Similar observations can be made in chronic obstructive pulmonary disease (COPD). Tsiligianni et al. performed a meta-analysis of factors influencing disease-specific QoL in COPD patients [34]. Most studies showed a non-significant or weak association between FEV1 and health status, while others revealed a moderate association. Highest correlations (in modest range, 0.4–0.6) were found for 3 questionnaires (Quality of Well-Being Scale, Chronic Respiratory Questionnaire dyspnoea,and COPD Control Questionnaire) used in only 6 studies. The other health status measures, including the most frequently used St George’s Respiratory Questionnaire, correlated weakly with FEV1.

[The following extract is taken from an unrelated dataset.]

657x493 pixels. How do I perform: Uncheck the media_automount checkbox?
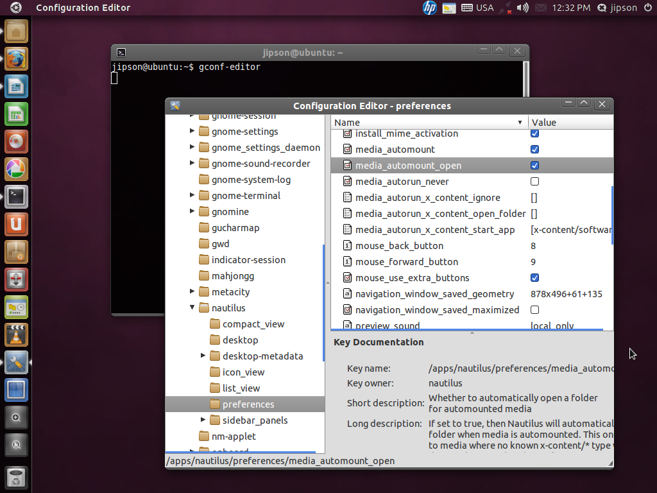[534, 149]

General Thoughts on the Philosophy of Using PROMs

The patient’s perspective on the disease, which the PROMs try to capture, is neither the defining feature of disease nor second to the objective findings. In 1995, Wilson and Cleary proposed a conceptual model of patient outcomes [38]. They are to be considered in the perspective of objective findings (biological and physiological variables, e.g., radiographic or endoscopic measures of sinusitis) in combination with characteristics of the individual (symptom amplification, personal motivation, values, and preferences) and their environment (psychological, social, and economic supports). These variables contribute to the formation of five levels of outcomes, moving from the cellular to individual to societal levels: biological and physiological, symptom status, functional status, general health perceptions, and overall quality of life. Even though HRQoL measures in rhinitis and rhinosinusitis combine, to a variety of degrees, measures from all five levels of this model, it is necessary to remember that physicians frequently focus on the level close to their understanding of disease (e.g., questions on nasal symptoms in case of rhinosinusitis). Specialists are more prone to treating the specific aspects of disease (biological and physiological and symptom status levels), while general practitioners are more inclined to also address the overall health of the individual (functional and general health perceptions levels).

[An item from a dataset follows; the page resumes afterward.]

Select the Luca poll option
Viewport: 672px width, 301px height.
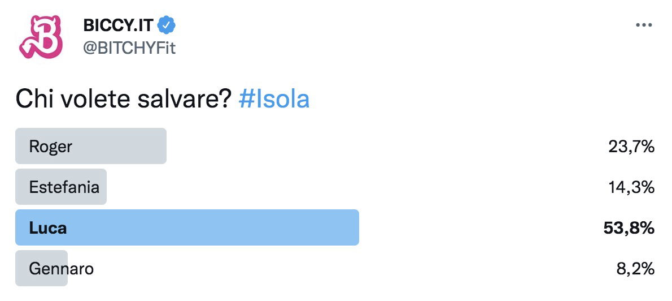point(335,227)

What makes the continuous need for utilization of PROMs in health care critical is the fact that they capture aspects of the disease that are not easily recorded by static quantifiable parameters. They provide an opportunity to measure these variables not captured on the biological level. In addition, they allow for continuous measurement of the overall perception of health by the patient. Ultimately, it is the patient that we treat, and their symptoms are what brings them to our care.

Conclusions

PROMs measuring QOL are an essential part of instruments of the clinician interested in his patients and the researcher needing validated and reliable tools.